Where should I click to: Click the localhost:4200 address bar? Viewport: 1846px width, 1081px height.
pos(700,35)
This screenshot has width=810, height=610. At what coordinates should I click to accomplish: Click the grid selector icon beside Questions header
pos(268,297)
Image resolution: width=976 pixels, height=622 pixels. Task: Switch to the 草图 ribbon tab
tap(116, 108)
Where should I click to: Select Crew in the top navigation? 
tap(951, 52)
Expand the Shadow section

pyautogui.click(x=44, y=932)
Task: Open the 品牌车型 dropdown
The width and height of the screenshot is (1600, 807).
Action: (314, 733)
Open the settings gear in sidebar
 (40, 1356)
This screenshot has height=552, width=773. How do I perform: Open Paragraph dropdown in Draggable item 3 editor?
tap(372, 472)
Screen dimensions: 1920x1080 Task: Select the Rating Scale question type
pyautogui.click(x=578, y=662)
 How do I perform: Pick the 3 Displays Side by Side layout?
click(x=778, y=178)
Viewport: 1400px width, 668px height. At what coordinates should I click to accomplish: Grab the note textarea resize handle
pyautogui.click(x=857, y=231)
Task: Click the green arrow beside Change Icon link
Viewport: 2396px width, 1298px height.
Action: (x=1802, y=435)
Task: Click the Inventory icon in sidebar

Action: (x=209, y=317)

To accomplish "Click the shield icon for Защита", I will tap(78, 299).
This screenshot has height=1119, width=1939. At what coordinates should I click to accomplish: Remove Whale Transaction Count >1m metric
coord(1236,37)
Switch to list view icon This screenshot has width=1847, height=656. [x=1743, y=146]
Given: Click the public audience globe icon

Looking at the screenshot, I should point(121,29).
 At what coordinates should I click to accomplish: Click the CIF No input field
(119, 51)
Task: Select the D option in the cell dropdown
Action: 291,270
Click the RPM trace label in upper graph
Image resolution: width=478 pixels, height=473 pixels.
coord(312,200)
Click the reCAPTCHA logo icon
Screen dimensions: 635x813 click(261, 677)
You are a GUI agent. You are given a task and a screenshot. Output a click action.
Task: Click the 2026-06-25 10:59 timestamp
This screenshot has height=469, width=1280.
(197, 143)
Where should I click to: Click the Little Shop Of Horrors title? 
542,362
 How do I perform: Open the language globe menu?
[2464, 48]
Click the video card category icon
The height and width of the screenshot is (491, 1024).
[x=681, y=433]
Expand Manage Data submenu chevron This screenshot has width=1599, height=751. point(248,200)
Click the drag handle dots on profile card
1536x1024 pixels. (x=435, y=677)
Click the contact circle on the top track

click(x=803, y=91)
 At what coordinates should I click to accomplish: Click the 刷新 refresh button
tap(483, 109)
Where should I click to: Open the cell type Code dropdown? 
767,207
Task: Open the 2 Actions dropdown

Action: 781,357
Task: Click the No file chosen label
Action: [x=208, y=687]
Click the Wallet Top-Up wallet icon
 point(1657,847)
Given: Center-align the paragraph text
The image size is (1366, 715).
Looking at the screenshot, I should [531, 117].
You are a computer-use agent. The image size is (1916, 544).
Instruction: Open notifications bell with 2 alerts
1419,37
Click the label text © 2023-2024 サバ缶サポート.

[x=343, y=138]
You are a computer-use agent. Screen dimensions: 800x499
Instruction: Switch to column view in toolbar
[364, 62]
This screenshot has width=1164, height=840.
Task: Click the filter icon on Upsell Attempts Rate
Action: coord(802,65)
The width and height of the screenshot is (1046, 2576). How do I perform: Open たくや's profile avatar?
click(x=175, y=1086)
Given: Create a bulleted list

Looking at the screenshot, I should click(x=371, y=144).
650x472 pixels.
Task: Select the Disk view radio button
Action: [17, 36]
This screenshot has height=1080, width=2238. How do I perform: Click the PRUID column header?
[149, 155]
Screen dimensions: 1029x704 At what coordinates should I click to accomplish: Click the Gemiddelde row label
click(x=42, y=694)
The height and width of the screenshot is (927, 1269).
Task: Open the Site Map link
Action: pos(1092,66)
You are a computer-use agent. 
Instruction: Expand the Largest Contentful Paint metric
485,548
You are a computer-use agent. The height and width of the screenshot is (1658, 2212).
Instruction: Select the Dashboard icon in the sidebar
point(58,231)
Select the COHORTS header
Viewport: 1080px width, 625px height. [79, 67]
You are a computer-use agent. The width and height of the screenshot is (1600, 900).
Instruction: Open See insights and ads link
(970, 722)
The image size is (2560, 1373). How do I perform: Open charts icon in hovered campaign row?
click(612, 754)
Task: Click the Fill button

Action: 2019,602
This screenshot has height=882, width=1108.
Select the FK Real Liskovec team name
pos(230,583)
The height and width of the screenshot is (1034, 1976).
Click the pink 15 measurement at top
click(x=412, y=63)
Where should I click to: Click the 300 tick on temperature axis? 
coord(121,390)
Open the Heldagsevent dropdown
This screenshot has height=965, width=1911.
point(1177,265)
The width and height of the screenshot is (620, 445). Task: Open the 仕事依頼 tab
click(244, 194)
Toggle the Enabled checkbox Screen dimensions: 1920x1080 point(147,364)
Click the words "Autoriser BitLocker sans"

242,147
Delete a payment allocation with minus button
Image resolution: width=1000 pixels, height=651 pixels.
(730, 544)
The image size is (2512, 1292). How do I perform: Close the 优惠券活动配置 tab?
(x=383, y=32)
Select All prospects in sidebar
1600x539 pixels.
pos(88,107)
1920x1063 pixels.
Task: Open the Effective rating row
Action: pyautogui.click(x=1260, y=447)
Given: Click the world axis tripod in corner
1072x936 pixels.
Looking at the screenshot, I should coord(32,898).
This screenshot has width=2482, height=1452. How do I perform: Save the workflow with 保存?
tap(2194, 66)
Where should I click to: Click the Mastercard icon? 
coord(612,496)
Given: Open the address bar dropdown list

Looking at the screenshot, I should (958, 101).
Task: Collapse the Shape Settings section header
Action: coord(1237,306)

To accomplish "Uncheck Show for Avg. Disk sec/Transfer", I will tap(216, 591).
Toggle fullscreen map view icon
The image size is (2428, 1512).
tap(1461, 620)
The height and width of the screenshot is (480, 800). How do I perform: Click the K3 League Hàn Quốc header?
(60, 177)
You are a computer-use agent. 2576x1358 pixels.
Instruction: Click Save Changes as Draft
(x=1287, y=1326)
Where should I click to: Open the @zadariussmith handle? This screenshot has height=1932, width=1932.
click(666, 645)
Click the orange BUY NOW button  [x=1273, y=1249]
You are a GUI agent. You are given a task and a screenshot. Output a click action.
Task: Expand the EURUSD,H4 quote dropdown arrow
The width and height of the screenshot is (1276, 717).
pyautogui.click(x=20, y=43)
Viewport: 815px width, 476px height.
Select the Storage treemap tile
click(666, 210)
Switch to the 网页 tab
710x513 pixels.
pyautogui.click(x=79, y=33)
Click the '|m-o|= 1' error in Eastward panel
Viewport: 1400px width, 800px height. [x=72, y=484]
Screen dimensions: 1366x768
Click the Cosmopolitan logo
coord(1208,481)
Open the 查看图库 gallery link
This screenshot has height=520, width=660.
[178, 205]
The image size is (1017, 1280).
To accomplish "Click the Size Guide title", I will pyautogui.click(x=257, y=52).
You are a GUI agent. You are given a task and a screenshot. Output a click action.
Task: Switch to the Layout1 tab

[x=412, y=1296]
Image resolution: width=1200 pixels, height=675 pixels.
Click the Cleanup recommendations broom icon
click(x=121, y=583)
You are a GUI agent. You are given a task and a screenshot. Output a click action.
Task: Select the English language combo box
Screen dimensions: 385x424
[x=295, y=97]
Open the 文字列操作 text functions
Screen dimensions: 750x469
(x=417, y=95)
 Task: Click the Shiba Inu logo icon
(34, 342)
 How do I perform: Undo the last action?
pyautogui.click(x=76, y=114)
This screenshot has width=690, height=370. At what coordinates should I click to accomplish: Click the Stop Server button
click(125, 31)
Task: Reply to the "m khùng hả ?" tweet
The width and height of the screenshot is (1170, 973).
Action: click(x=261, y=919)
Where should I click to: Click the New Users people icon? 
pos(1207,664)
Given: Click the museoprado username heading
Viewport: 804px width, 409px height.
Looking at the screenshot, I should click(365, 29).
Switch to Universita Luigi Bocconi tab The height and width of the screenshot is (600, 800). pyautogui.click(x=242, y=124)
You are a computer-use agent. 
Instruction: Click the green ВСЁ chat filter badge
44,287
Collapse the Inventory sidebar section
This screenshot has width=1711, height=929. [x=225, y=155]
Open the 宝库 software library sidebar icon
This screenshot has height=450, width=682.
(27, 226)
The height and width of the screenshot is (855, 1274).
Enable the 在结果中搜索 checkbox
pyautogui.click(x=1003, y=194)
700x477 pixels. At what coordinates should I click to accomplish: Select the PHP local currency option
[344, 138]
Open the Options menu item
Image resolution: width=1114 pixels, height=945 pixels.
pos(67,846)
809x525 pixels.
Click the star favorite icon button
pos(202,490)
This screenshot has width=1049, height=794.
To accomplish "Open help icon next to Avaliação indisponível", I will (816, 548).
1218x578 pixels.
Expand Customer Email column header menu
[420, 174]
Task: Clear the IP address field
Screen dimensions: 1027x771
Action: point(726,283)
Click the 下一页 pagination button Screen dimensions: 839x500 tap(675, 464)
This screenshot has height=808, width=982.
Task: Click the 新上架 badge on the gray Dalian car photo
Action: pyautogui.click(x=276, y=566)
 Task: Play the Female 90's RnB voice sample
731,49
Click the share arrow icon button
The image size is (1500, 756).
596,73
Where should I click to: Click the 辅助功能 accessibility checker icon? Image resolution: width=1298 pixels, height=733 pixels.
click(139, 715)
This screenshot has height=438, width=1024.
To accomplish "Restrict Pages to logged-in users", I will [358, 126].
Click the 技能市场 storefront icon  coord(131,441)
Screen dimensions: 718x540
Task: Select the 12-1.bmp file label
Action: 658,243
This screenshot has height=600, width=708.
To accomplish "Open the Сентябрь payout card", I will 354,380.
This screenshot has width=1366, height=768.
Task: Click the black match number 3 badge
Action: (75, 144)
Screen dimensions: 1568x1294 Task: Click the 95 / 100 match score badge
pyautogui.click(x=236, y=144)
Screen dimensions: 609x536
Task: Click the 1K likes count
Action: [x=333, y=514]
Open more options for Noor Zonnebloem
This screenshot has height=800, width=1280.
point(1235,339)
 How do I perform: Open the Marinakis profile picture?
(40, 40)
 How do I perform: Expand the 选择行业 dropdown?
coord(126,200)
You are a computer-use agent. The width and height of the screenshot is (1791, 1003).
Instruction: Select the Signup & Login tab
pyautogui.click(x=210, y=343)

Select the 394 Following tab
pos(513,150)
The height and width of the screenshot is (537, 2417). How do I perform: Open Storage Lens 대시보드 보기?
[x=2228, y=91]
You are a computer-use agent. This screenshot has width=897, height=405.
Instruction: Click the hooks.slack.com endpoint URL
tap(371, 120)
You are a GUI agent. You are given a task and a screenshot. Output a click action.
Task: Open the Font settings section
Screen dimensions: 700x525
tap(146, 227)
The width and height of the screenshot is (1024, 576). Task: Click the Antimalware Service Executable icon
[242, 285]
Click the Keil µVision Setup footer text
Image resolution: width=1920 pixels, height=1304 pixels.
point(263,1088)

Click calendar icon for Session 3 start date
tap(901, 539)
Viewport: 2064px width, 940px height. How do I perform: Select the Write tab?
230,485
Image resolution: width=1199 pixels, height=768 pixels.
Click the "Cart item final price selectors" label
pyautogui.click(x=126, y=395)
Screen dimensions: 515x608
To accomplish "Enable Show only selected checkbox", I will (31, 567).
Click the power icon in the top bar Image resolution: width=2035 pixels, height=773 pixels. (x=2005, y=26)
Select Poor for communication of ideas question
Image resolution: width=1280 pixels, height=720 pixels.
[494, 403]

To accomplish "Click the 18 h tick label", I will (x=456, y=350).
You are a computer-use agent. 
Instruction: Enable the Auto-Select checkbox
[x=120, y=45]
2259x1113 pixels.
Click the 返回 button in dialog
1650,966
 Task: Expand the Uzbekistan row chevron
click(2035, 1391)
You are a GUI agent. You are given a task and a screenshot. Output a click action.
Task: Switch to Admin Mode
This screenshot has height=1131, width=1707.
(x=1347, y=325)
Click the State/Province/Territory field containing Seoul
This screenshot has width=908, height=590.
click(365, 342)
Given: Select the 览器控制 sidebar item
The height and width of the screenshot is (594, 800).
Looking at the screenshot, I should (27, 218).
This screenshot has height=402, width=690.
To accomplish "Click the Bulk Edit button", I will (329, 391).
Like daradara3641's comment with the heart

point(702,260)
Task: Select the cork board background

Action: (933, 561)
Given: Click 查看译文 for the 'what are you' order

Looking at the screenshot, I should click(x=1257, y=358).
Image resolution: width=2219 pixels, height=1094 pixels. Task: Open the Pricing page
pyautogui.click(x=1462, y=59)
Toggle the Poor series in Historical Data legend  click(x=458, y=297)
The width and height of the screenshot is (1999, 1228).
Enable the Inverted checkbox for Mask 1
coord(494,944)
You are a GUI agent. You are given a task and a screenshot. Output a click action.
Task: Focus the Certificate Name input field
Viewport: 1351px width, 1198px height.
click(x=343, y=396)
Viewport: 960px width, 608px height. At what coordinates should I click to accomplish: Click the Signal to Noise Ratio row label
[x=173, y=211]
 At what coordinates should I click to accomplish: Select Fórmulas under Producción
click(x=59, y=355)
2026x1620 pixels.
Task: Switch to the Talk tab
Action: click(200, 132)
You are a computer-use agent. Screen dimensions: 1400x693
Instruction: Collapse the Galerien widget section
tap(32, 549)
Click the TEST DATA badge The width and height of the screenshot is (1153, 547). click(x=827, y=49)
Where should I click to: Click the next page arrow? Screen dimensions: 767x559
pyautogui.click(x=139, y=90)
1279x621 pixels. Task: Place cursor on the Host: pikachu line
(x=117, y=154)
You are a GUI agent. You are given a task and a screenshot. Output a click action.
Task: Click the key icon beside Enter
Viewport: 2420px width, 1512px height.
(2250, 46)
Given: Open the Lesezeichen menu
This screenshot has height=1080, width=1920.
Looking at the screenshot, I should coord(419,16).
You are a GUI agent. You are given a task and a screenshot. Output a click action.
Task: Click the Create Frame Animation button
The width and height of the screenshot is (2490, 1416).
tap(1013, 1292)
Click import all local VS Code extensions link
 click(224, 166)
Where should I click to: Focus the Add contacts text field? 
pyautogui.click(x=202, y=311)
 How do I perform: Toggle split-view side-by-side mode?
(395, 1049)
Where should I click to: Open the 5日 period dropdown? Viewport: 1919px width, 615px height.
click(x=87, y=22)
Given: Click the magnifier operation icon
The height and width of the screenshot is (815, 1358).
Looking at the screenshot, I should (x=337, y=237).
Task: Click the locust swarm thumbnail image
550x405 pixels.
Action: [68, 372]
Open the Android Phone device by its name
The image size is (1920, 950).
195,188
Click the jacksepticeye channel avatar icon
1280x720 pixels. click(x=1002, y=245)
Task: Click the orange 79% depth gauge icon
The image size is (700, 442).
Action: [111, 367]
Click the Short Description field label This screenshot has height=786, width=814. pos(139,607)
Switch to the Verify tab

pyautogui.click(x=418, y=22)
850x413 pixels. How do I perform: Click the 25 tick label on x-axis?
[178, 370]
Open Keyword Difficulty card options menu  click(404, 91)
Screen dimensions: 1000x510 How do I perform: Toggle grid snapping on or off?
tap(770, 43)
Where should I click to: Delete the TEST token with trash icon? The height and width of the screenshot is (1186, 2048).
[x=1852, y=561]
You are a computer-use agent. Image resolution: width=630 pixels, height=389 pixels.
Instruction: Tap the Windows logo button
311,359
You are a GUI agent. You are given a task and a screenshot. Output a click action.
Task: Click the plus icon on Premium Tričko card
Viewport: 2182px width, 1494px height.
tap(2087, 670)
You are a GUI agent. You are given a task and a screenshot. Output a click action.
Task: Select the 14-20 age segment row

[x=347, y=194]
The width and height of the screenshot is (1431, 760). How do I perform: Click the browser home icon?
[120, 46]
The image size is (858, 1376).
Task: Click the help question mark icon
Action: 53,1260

+ + + +

> _WHAT YOU WILL DO_: Render the data as a Markdown table with the columns Row and Line, starting at the first line and ending with the line containing "Action: (x=209, y=317)" (include both ends and skip any blank lines).

> _WRITTEN REPLY_:
| Row | Line |
|---|---|
| 1 | Where should I click to: Click the localhost:4200 address bar? Viewport: 1846px width, 1081px height. |
| 2 | pos(700,35) |
| 3 | This screenshot has width=810, height=610. At what coordinates should I click to accomplish: Click the grid selector icon beside Questions header |
| 4 | pos(268,297) |
| 5 | Image resolution: width=976 pixels, height=622 pixels. Task: Switch to the 草图 ribbon tab |
| 6 | tap(116, 108) |
| 7 | Where should I click to: Select Crew in the top navigation?  |
| 8 | tap(951, 52) |
| 9 | Expand the Shadow section |
| 10 | pyautogui.click(x=44, y=932) |
| 11 | Task: Open the 品牌车型 dropdown |
| 12 | The width and height of the screenshot is (1600, 807). |
| 13 | Action: (314, 733) |
| 14 | Open the settings gear in sidebar |
| 15 |  (40, 1356) |
| 16 | This screenshot has height=552, width=773. How do I perform: Open Paragraph dropdown in Draggable item 3 editor? |
| 17 | tap(372, 472) |
| 18 | Screen dimensions: 1920x1080 Task: Select the Rating Scale question type |
| 19 | pyautogui.click(x=578, y=662) |
| 20 |  How do I perform: Pick the 3 Displays Side by Side layout? |
| 21 | click(x=778, y=178) |
| 22 | Viewport: 1400px width, 668px height. At what coordinates should I click to accomplish: Grab the note textarea resize handle |
| 23 | pyautogui.click(x=857, y=231) |
| 24 | Task: Click the green arrow beside Change Icon link |
| 25 | Viewport: 2396px width, 1298px height. |
| 26 | Action: (x=1802, y=435) |
| 27 | Task: Click the Inventory icon in sidebar |
| 28 | Action: (x=209, y=317) |